Doc Wants to Zip Up Harassment Reports

PHOENIX (CN) - A CBS affiliate defamed a physician and the hospice he manages by broadcasting unsubstantiated sexual harassment claims from three former employees, the doctor claims in Maricopa County Court.

Khalid Shirif says KPHO-TV, a Meredith-operated CBS affiliate, falsely reported last year that its investigative reporter conducted an "investigation had been so thorough and diligent as to result in a six-inch stack of documents that were incriminating and evidence of wrongdoing by Dr. Shirif."

The Mesa-based physician says the allegations were made in connection to his status as medical director of Creative Health Care Services dba Sunrise Health & Hospice.

Sunrise received three Equal Employment Opportunity Commission claims of sexual harassment against Shirif in 2009 from employees Paula Winsor, Susan Brand and Diane Guzman, according to the complaint. Shirif, a Mesa, Ariz.-based physician, says he also received a letter demanding $7.5 million on the women's behalf.

The allegations against Shirif were "not expected, as Sunrise has an open-door policy and none of the individuals had brought such claims to management's attention," the complaint claims.

Shirif insists that all three women voluntarily resigned from their positions after talking to a lawyer.

Brand and Guzman filed a police report against Shirif with the Mesa Police Department in 2009, but the police found no probable cause to pursue the women's claims of sexual harassment and assault, according to the lawsuit.

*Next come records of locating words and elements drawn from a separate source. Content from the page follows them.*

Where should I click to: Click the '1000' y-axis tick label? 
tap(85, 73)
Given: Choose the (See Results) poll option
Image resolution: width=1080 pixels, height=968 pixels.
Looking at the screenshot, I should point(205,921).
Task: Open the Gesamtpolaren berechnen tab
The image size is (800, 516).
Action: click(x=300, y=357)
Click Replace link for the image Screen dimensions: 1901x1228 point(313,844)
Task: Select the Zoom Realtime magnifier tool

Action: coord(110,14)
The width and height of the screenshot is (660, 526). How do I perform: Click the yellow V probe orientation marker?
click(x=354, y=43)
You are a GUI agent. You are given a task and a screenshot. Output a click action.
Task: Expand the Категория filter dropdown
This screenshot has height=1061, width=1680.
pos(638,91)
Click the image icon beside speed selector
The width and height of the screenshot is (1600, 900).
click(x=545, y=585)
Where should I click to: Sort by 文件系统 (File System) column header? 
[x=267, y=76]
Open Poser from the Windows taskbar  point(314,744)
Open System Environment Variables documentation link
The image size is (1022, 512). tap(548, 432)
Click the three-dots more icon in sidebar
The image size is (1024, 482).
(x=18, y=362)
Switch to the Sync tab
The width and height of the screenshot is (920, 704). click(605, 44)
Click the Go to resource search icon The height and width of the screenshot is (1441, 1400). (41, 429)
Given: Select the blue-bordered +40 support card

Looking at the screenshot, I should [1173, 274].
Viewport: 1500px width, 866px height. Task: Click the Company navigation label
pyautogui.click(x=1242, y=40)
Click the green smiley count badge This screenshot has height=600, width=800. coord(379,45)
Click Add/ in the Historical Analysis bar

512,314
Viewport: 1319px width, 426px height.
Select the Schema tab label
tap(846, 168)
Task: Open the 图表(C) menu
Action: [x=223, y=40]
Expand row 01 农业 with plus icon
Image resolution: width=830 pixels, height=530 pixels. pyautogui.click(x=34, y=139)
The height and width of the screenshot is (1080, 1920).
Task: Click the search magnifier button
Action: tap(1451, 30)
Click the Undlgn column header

Shirif alleges that when he and Sunrise "refused to pay off Brand, Winsor and Guzman, these woman went to the media."

KPHO's report that "Guzman, Brand and Winsor had been 'demoted or fired' once they complained about the alleged sexual harassment, were false, misleading, created false impressions and implications and/or omitted critical facts concerning Dr. Shirif and Sunrise because ... they implied and suggested, and were reasonably understood by persons who heard it to be a fact, that these women had been demoted or fired by Dr. Shirif and/or Sunrise because of their complaints," according to the complaint.

Shirif says the news story falsely conveyed "the general implication that Dr. Shirif and Sunrise have engaged in criminal, unethical and/or illegal conduct, that Dr. Shirif had been censured and/or disciplined by the [Arizona Medical Board] for such conduct and that Dr. Shirif has been guilty of such conduct and has been censured and/or disciplined because of such conduct over the course of the past 20 years."

Moreover, the journalist failed to report that one of the documents "in her possession and/or in the six-inch stack or was readily available to defendant was the AMB dismissal order that had dismissed the complaint made by Brand against Dr. Shirif," the lawsuit claims.

Sunrise says it interviewed other employees who these employees claimed had witnessed the alleged sexual harassment and "not a single one of these witnesses would or could corroborate the accusations of Brand, Winsor and/or Guzman."

KPHO also broadcast two more similar false news stories about Shirif in October 2010 and January 2011, including the false information that five women testified in a case that led to Shirif's conviction in Minnesota of indecent exposure, according to the complaint. Shirif says he pleaded "guilty to the indecent exposure charge because he was suffering from seizures as the result of an automobile accident and to avoid further embarrassment." None of the women testified under oath against him, he adds.

Shirif and Sunrise seek an injunction against Meredith, an admission that its three broadcasts were false, and general, special and punitive damages. They are represented by Kraig Marton of Jaburg & Wilk.